I look back at James and see that he's in agony and has started across the room towards me. I meet him halfway.

'Are you all right, James?'

'It hurts and I'm not sure how to do it.' He looks down. They've made him feel useless.

'Well don't worry. I am less than impressed with the care you're receiving and we're leaving.' Anger has made my voice loud and it carries with a teacher's authority.

The physiotherapists leap to their feet and rush towards us but we've had enough. I can't bring myself to speak to them. We turn and march from the room. I report my observations to several people in a position to take the matter further but we aren't prepared to go back there.

Happily, the team at the smaller unit are terrific. It's quiet by the time James arrives after school. He has a young physiotherapist all to himself and she's very supportive and positive. There's also another younger boy, eleven years old, who's having help after a below-the-knee amputation. His foot had been crushed in an accident with a bus. This child is very quickly back on his 'feet', not having to contend with chemotherapy or to learn the more complicated skills involved in managing without a knee.


Usually, I am a polite, mild-mannered person but injustice brings out the bolshiness in me. As a teenager, I had crushes like everyone else. One day in a geometry class, I was busy composing a love letter, which I wouldn't send, when the teacher called on me to answer a question.

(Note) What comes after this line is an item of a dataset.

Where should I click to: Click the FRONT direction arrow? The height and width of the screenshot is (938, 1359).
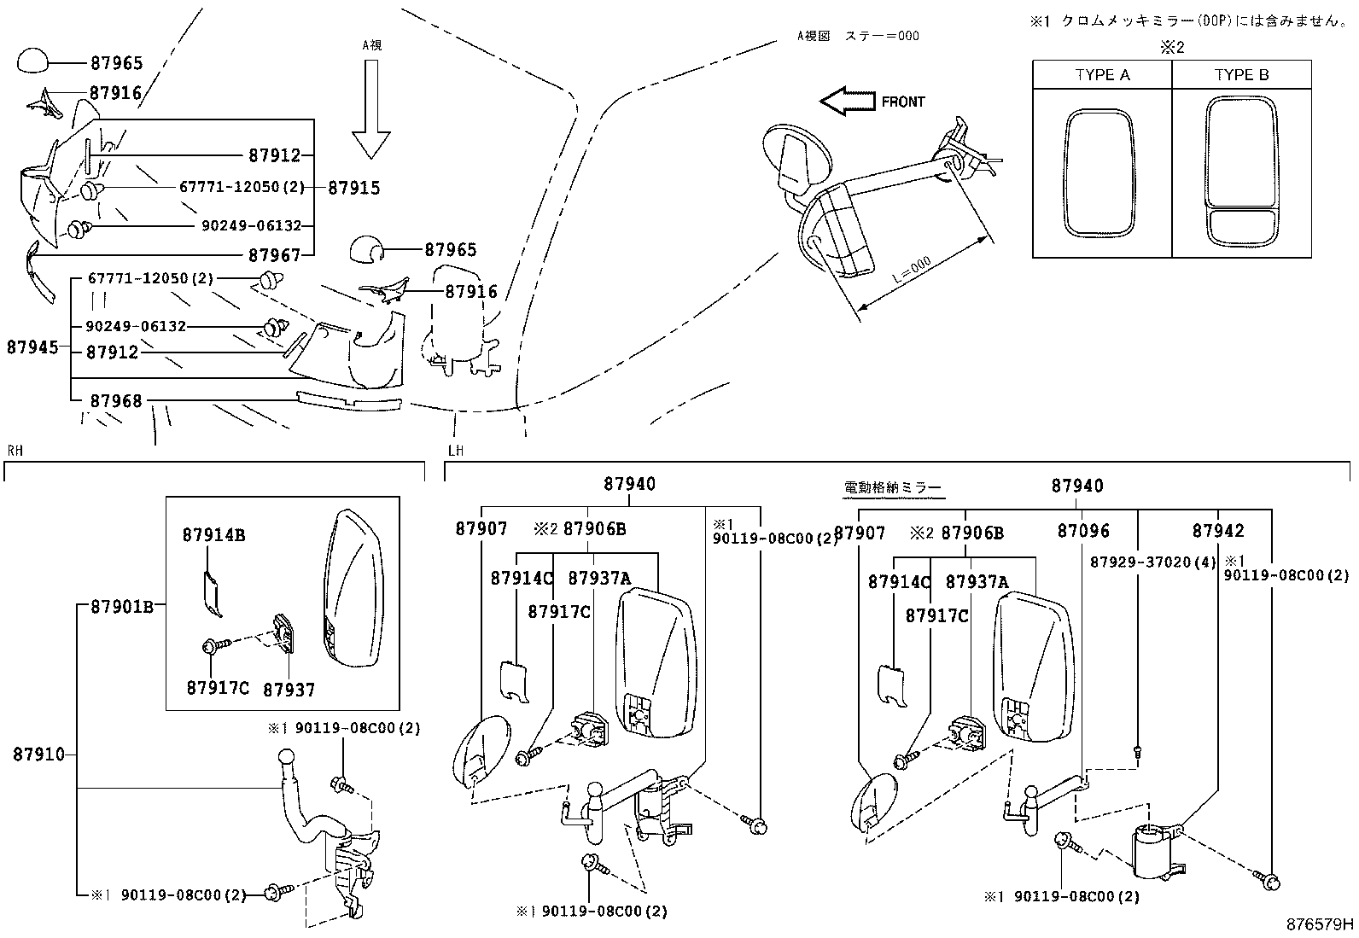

'What is the length of the hypotenuse?'

Glancing up at the board, I gave the correct response and returned to my letter.

Apparently, he'd been hoping to catch me out. Busy as I was, I hadn't detected the scarlet silence that propelled him over to snatch up the letter from under my hand.

Panic stung my mind. Please don't let anyone read what I've written, I pleaded silently.

Just then the teacher was called out of the room, dropping my letter onto his desk, as he passed.

Trembling, but furious at the injustice of being punished when I felt I hadn't done anything wrong, I went up and took it back.

Spotting the letter's absence on his return, the teacher screamed at me. 'How dare you take anything off my desk without permission?'

With heart thundering, in a strangled passion, I answered, 'Well, you shouldn't take things off my desk, either.'

This left him with nothing to say in front of the class and fortunately the bell went.

I am very grateful that this teacher didn't seem to hold the incident against me.